The controversial comedy The Interview has opened in some US cinemas and online, after a cyber-attack and threats to moviegoersover its release.
Sony Pictures had originally pulled the film, about a fictional plot to kill North Korean leader Kim Jong-un.
But it reconsidered after critics - including the US president - said freedom of expression was under threat.
Some cinemas organized midnight showings for Americans determined to see The Interview on the big screen.
Several hundred independent cinemas across the US have come forward offering to show the title after larger cinemas decided not to screen it following threats.
Lee Peterson, manager of Cinema Village in New York, told Reuters news agency it was a matter of principle to show the film.
"Obviously we would like to make money from the movie, as we would with any movie, but it's important to take a stand about freedom, freedom of speech, freedom to see movies."
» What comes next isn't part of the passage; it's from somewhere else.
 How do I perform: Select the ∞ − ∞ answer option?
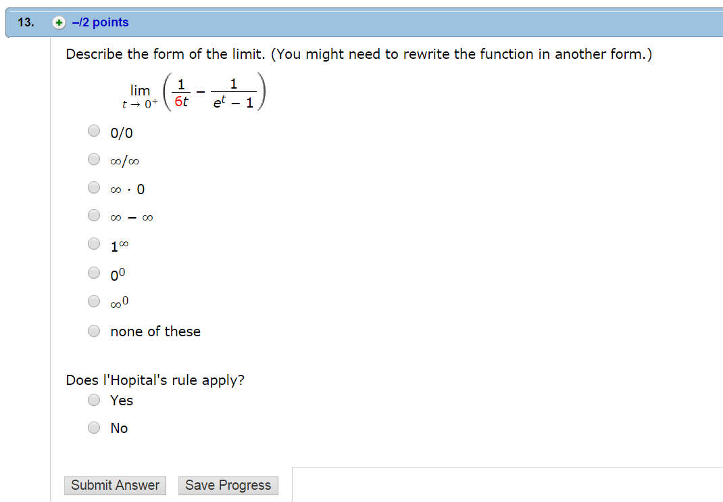94,216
The film is also being offered through a dedicated website and via Google services YouTube and Play, and Microsoft's Xbox Video platform, but only in the US.
A spokesman for Sony told the BBC the release was US-only "at this point".
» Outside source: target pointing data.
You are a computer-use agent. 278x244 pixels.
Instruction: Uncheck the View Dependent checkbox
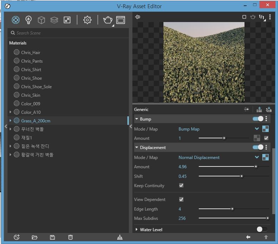coord(181,200)
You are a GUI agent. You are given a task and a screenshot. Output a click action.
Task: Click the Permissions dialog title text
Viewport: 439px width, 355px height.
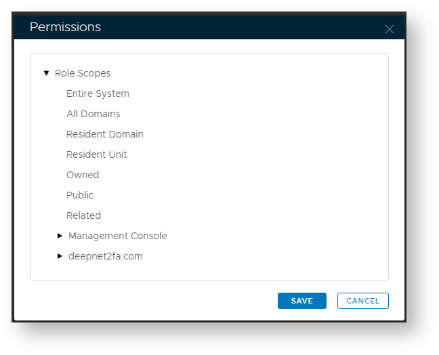coord(65,27)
Sony Pictures initially pulled the film after suffering an unprecedented hacking attack at the hands of a group calling itself the Guardians of Peace.
Last week, the US Federal Bureau of Investigation (FBI) said its analysis pointed the finger at North Korea. However, many cybersecurity experts have come forward to dispute this assertion.
North Korea denied being behind the attack but described it as a "righteous deed".
The hackers threatened to carry out a terrorist attack on cinemas showed the film on its scheduled release date of Christmas Day. After many cinemas pulled out, Sony cancelled the release.
That move was described by President Obama as a mistake.